▸ Work to do
Please copy the lines exactly, starting with the line containing "Open the Common Gurk W decklist image" and going on through the line containing "(x=535, y=527)".
***** Records provided *****
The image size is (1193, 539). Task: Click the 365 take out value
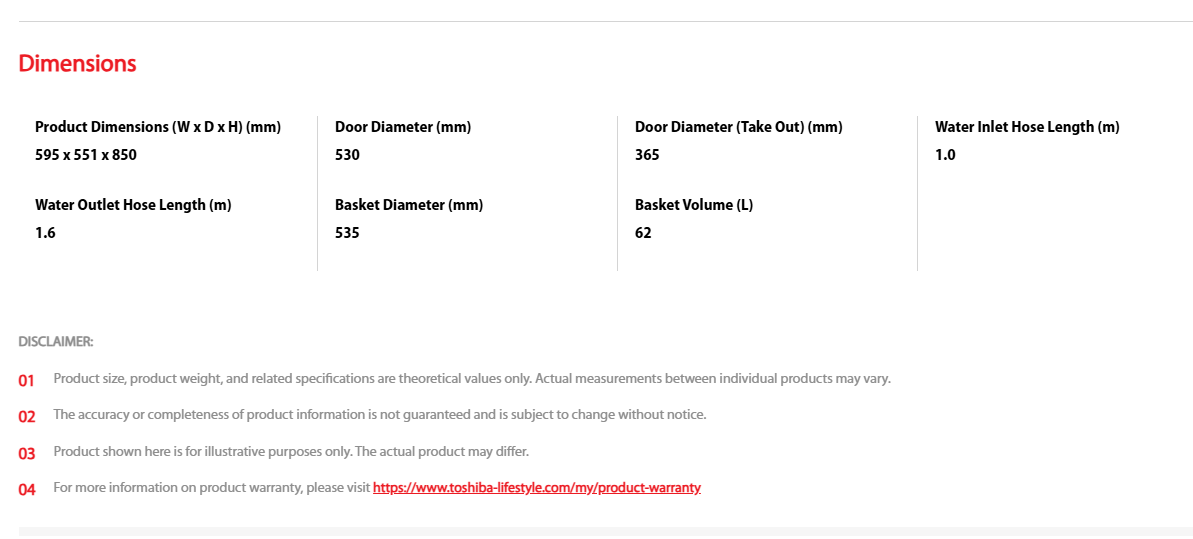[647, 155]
*****
***** Records provided *****
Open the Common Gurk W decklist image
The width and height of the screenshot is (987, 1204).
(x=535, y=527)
*****
***** Records provided *****
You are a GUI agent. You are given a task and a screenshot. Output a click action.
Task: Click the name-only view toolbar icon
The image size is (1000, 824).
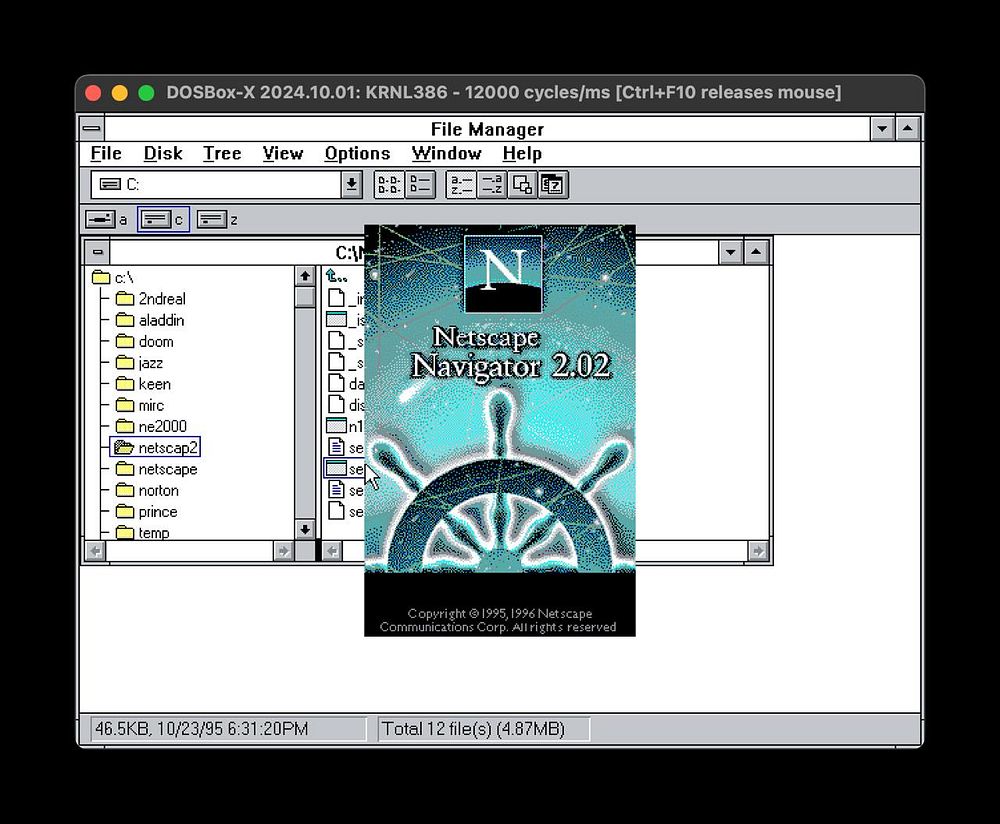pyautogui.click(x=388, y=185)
*****
▸ Response to the task
Open the Common Gurk W decklist image
The width and height of the screenshot is (987, 1204).
(x=535, y=527)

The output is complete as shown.